Bloc de texte →
«Rien n'est plus facile que de dénoncer un malfaiteur; rien n'est plus difficile que de le comprendre» ---Fédor Dostoïevski

lundi 8 décembre 2008

Les Leçons de Mumbai

Je n'ai rien écrit sur les attaques de Bombay/Mumbai et je tiens à m'en excuser. La raison de cette absence tient à la fois au fait que j'étais en voyage, que je ne suis pas du tout spécialisé dans cette région du globe, et que la presse avait largement et ad nauseum couvert le sujet. Cependant, une chose qui a été moins traitée et abordée tient aux conséquences de ces attaques. Celles-ci doivent être vues d'un point de vue régional et global.

Au niveau régional:

  • L'Inde va devoir se pencher plus sérieusement encore sur la surveillance de sa population musulmane au sein de laquelle pourrait émerger des éléments radicaux, inspirés par le succès et l'ampleur de l'attaque du mois de novembre.

Liste des entrées →
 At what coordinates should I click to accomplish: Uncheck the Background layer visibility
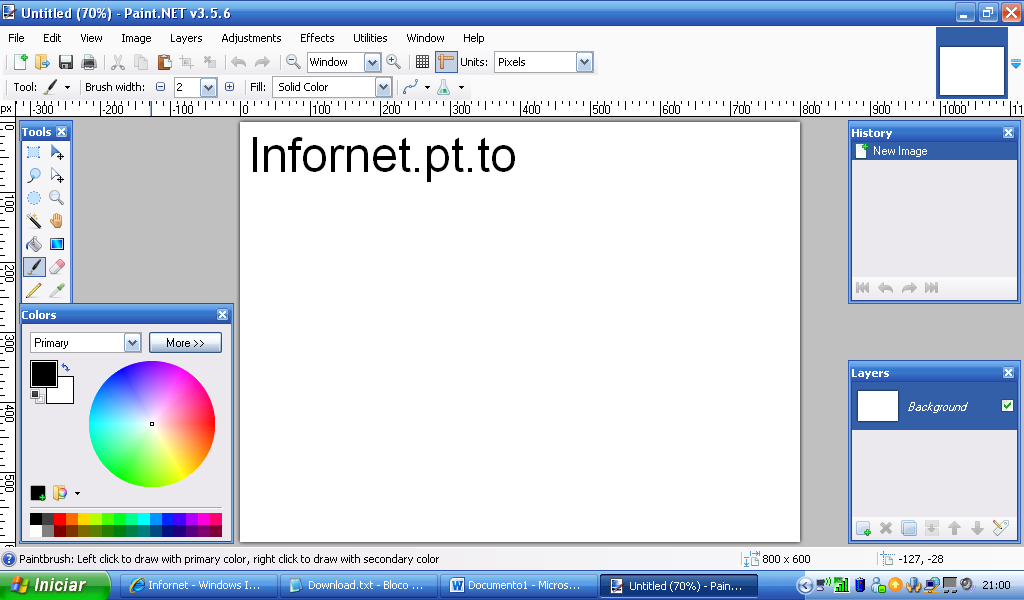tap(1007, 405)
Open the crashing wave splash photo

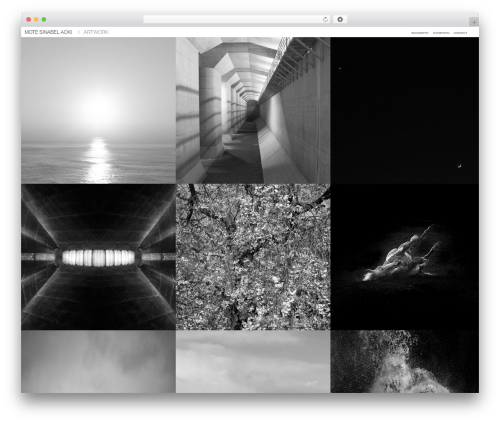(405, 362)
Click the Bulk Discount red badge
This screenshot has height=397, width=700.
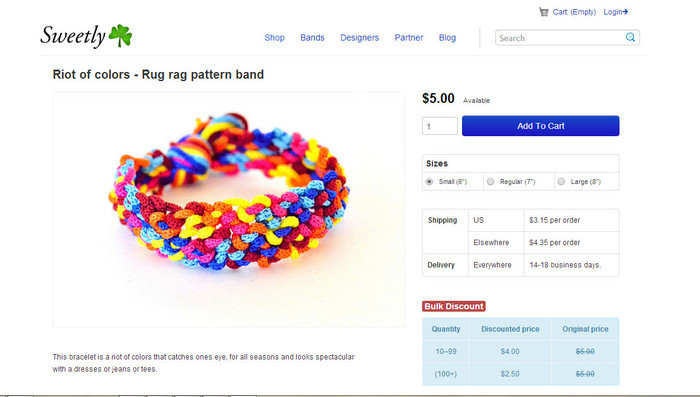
---
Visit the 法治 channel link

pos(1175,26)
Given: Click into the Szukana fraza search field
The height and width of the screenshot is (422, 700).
...
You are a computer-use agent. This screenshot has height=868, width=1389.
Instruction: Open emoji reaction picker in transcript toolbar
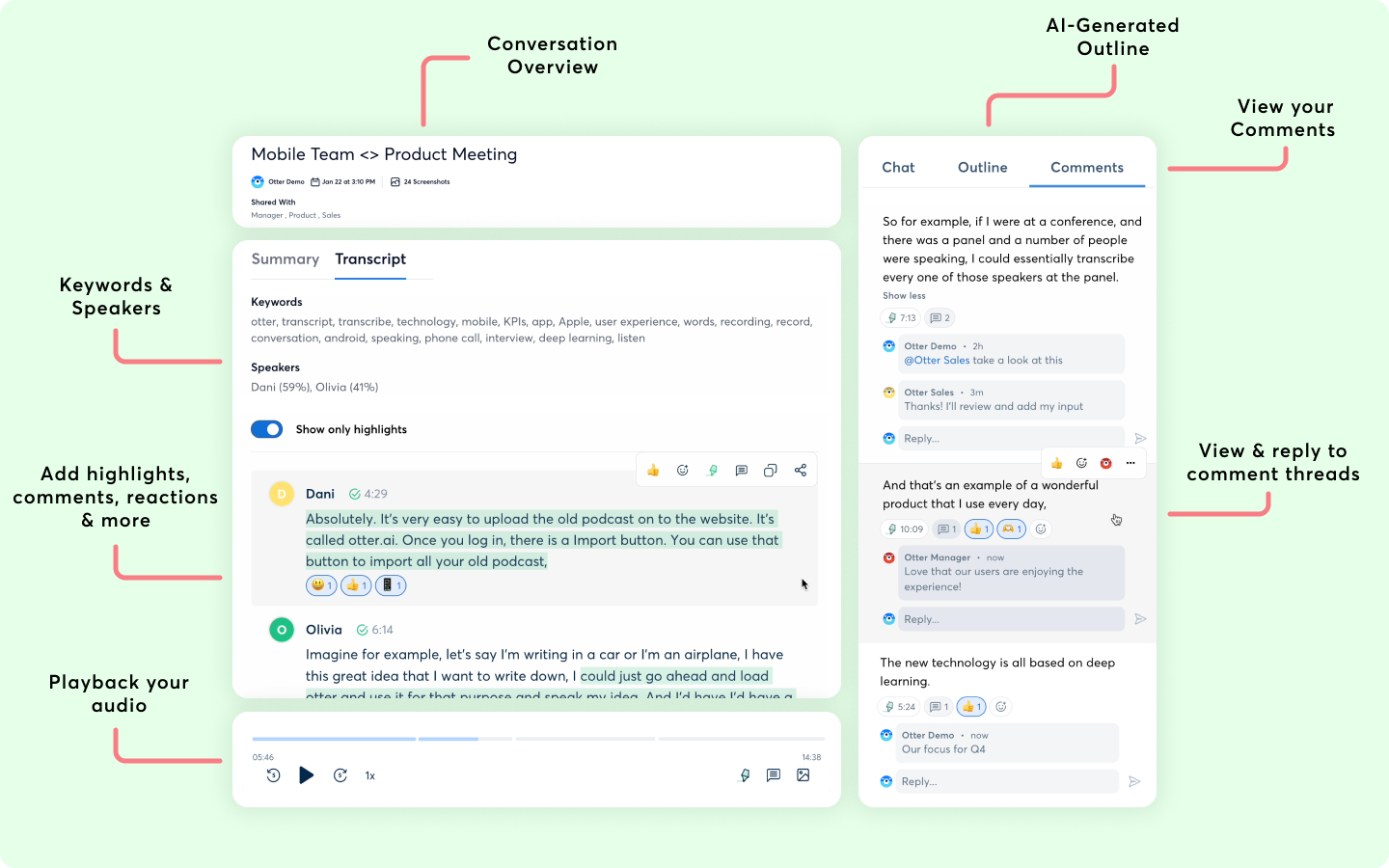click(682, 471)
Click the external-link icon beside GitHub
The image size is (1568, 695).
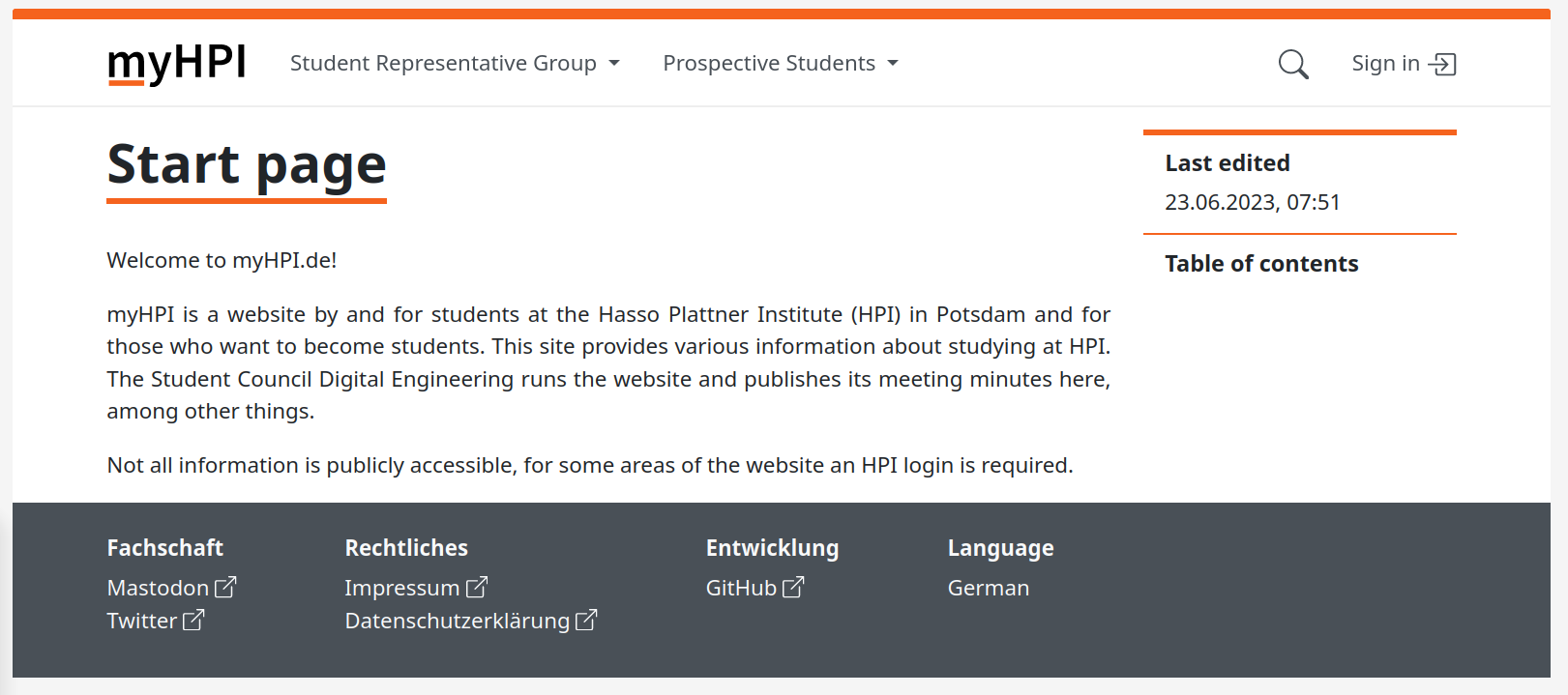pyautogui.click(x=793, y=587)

Énoncé 1 → Dans le texte sur les attaques de Mumbai, de quels deux points de vue faut-il considérer les conséquences de ces attaques ?
Énoncé 2 → Recopiez le passage du texte sur les attaques de Mumbai qui s'ouvre sur les mots contenant « lundi 8 décembre » et se ferme sur « régional et global. ».

Corrigé 1 → D'un point de vue régional et global.

Corrigé 2 →
lundi 8 décembre 2008

Les Leçons de Mumbai

Je n'ai rien écrit sur les attaques de Bombay/Mumbai et je tiens à m'en excuser. La raison de cette absence tient à la fois au fait que j'étais en voyage, que je ne suis pas du tout spécialisé dans cette région du globe, et que la presse avait largement et ad nauseum couvert le sujet. Cependant, une chose qui a été moins traitée et abordée tient aux conséquences de ces attaques. Celles-ci doivent être vues d'un point de vue régional et global.